O médico tocantinense Paulo Antônio Rodrigues Gouveia ficou conhecido na imprensa regional por sua pesquisa com a planta mutamba (Guazuma ulmifolia), apresentada como possível tratamento alternativo contra o HIV. Seu projeto, informalmente chamado de “Mutamba contra a Aids”, despertou tanto entusiasmo quanto polêmica, mas nunca teve comprovação científica.
Gouveia relatava ter obtido resultados promissores em testes in vitro, afirmando que o extrato da planta poderia inibir a replicação do vírus HIV. Em entrevistas e apresentações, mencionava casos de pacientes que teriam obtido melhora clínica com o uso do extrato. Contudo, nenhum estudo foi publicado em periódicos científicos revisados por pares, etapa essencial para validação dos resultados.

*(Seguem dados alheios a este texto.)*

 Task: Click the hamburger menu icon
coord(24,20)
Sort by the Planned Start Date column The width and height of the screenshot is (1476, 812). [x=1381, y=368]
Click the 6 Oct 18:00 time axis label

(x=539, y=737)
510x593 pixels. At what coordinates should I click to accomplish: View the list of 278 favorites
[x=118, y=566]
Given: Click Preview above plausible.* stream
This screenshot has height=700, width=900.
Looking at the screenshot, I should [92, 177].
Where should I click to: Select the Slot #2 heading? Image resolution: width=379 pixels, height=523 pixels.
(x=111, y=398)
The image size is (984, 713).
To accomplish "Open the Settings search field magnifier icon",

Na internet, circula a versão de que Gouveia teria ingressado com ação judicial, apoiado pelo advogado Marcos Reis, exigindo que a USP — Universidade de São Paulo assumisse seu projeto. Não há registros oficiais dessa ação em tribunais ou na própria universidade, e a alegação permanece sem comprovação.
Especialistas lembram que a mutamba contém compostos bioativos como taninos e antioxidantes, mas não existe evidência científica de efeito antiviral contra o HIV em humanos. A ausência de ensaios clínicos, metodologia revisada e replicação independente impede qualquer afirmação sobre eficácia.
Paulo Gouveia faleceu em 2021, vítima de câncer no pâncreas, deixando uma trajetória marcada por controvérsias. Para parte da população, ele foi um pesquisador visionário; para a comunidade científica, alguém cujos resultados nunca passaram pelo rigor da validação acadêmica.